- Big Spring Location within Missouri Big Spring Location within the United States
- Coordinates: 38°48′09″N 91°28′40″W﻿ / ﻿38.80250°N 91.47778°W
- Country: United States
- State: Missouri
- County: Montgomery

Area
- • Total: 3.38 sq mi (8.76 km^{2})
- • Land: 3.36 sq mi (8.70 km^{2})
- • Water: 0.023 sq mi (0.06 km^{2})
- Elevation: 558 ft (170 m)

Population (2020)
- • Total: 149
- • Density: 44.4/sq mi (17.13/km^{2})
- ZIP Codes: 63363 (New Florence) 65041 (Hermann)
- FIPS code: 29-05608
- GNIS feature ID: 2587054

= Big Spring, Montgomery County, Missouri =

Big Spring is an unincorporated community and census-designated place in Montgomery County, Missouri, United States. As of the 2020 census, it had a population of 149.

==History==
A post office called Big Spring was established in 1830 and remained in operation until 1906. The community was named for a big spring near the original town site.

==Geography==
Big Spring is in southern Montgomery County along Missouri Route 19, 8 mi south of Interstate 70 at New Florence and the same distance north of Hermann and the Missouri River. The community is in the valley of the Loutre River, a tributary of the Missouri.
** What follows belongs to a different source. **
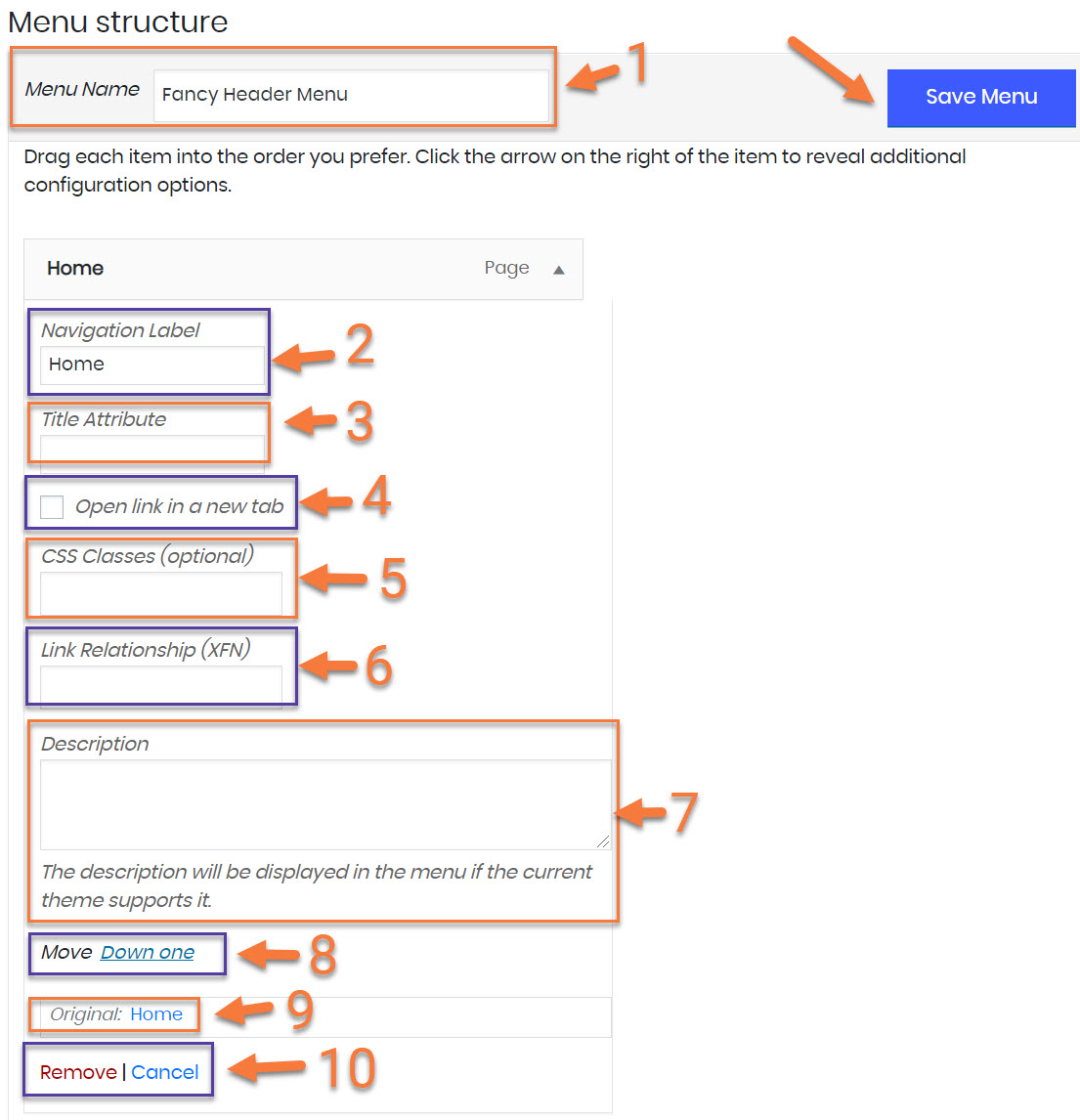Click the CSS Classes (optional) input box

pos(160,593)
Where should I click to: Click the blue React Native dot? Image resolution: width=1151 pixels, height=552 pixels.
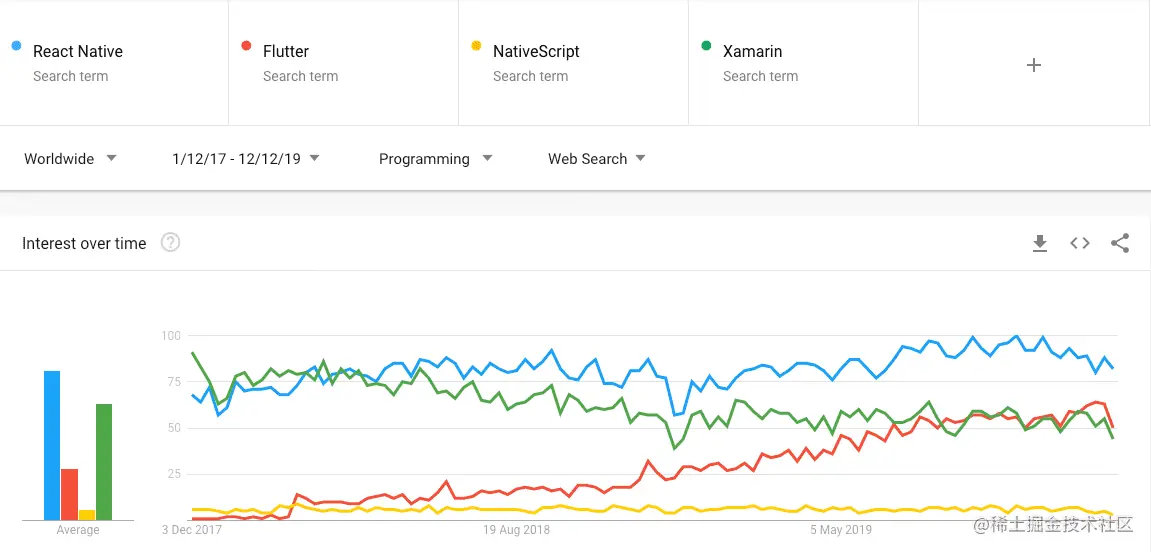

According to the U.S. Census Bureau, the Big Spring CDP has a total area of 3.38 sqmi, of which 0.03 sqmi, or 0.74%, are water.

==Demographics==

Historical population
| Census | Pop. | Note | %± |
| 2020 | 149 |  | — |
U.S. Decennial Census

==Education==
It is in the Gasconade County R-I School District.